Prometheus Query Language (PromQL) is the Query Language of Prometheus TSDB. It is a key part of data display and alarm rule configuration combined with Grafana.
This article assumes that you know about the four metric types of Prometheus:
- Counter
- Gauge (Gauge type)
- Histogram (histogram type)
- Summary (Summary type)
For readers’ practice, most of the sample data in this paper target:
- Prometheus
- node_exporter
Expression data type
PromQL query statements are expressions that implement four data types:
Instant vector
An Instance vector represents a collection of time sequences, but each sequence has only the nearest point, not a line.
Range vector
A Range vector represents a sequence over a period of time. Each sequence may contain multiple points
Sources: Understanding Prometheus Range Vectors
Scalar
A Scalar is usually a numerical value and can be converted from an Instance vector with only one sequence to a Scalar one.
String
Simple string value that is not currently in use.
The selector
Label selector
Example Query the number of Prometheus HTTP request whose status code is 400.

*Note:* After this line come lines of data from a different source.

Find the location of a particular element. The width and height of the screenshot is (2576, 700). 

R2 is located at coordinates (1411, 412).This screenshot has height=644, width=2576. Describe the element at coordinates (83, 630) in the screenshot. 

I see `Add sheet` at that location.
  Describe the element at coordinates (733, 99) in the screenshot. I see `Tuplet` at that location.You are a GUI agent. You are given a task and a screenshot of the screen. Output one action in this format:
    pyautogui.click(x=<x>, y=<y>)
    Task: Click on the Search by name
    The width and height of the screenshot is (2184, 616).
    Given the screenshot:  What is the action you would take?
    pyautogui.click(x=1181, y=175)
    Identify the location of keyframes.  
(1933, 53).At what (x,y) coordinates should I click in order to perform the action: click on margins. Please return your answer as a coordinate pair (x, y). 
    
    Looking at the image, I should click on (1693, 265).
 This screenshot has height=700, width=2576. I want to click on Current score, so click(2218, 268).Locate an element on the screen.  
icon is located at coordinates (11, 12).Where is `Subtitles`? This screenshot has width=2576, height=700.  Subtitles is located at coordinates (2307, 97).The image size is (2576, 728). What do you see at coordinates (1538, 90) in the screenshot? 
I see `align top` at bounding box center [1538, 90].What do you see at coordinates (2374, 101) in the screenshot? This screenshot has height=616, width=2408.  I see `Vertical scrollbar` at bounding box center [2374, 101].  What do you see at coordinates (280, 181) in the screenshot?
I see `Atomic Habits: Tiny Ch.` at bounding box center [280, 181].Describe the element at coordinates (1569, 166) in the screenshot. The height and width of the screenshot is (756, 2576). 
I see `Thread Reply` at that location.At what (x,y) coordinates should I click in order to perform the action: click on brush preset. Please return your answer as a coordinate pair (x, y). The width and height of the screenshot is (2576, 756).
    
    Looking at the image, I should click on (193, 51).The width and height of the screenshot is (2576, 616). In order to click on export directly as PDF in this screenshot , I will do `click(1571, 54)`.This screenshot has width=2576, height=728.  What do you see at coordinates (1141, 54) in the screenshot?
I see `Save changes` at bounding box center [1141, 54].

prometheus_http_requests_total{code="400"}
Copy the code
Label matching operator:
=
: Matches a string! =
: Does not match the string= ~
: Matches the re! ~
: Does not match the re
Query the number of Prometheus HTTP requests whose status code is 4xx or 5xx and whose handler is/API /v1/query
prometheus_http_requests_total{code=~"4.*|5.*",handler="/api/v1/query"}
Copy the code
The inner label __name__ matches the indicator name, and the following expression is equivalent to the previous one
{code=~"4.*|5.*",handler="/api/v1/query",__name__="prometheus_http_requests_total"}
Copy the code
Range selector
Example Query samples collected during Prometheus health check in the past 5 minutes.
prometheus_http_requests_total{code="200",handler="/-/healthy"}[5m]
Copy the code
Unit: MS, S, M, H, D, W, Y
Time series: [1h5m] one hour and five minutes
Time migration
Through the offset
Use offset to go back 5 minutes, that is, query the data generated 5 minutes ago.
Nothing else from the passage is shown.